Shravanabelagola.  Try saying that five times fast.  Yeah, most of us can’t either.  On our last field visit of the semester, we travelled a few hours away to the town of Shravanabelagola for a crash course on Jainism.  Meaning ‘the white pond’, this holy city of Jainism boasts two major hills where much of the Jain history can be found.  Knowing next to nothing about Jainism, I looked forward to adding this to our repertoire of Indian religions.  So far having covered Islam, Hinduism, and Buddhism, this marked the last stop on our religious and spiritual journey throughout India.

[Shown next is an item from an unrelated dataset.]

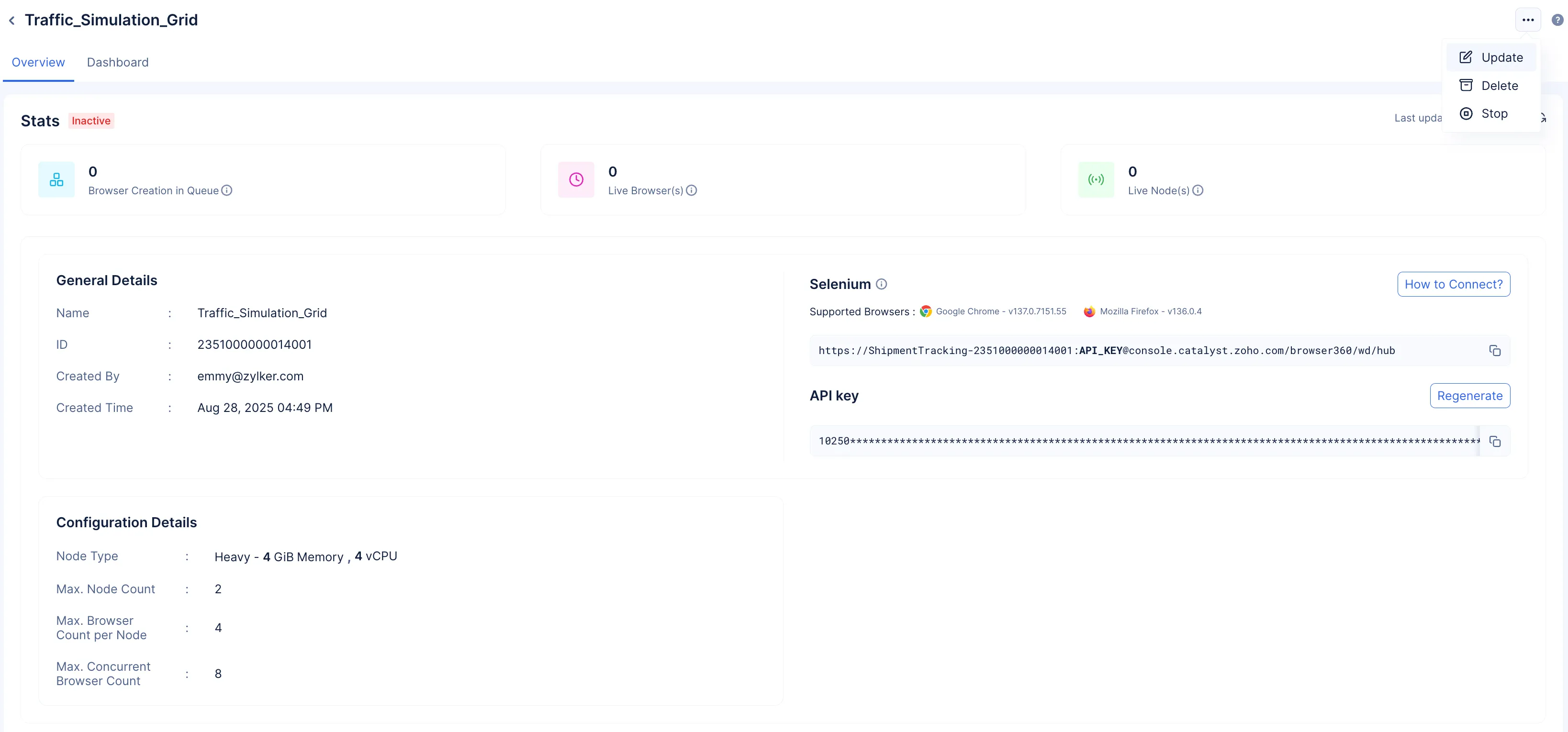Click info icon next to Browser Creation in Queue
Viewport: 1568px width, 732px height.
[227, 190]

After dining on a delicious lunch, including a magnificent chickpea sauce critically acclaimed by all, we met with Professor Jeevan Kumar who acted as our window into the religion of Jainism.  We started class that day by first shedding our shoes at the base of the small hill and beginning the climb up to the top.  Walking with all manners of people from children too young to walk to elderly people, we panted our way to the top.  We made a pit stop next to one of the sites of the hill to get a little background on Jainism.  The professor began with the historical side and as we tried to follow the Sanskrit terms, we learned about Chandragupta, thirthankaras, and the flourishing of Jainism in South India.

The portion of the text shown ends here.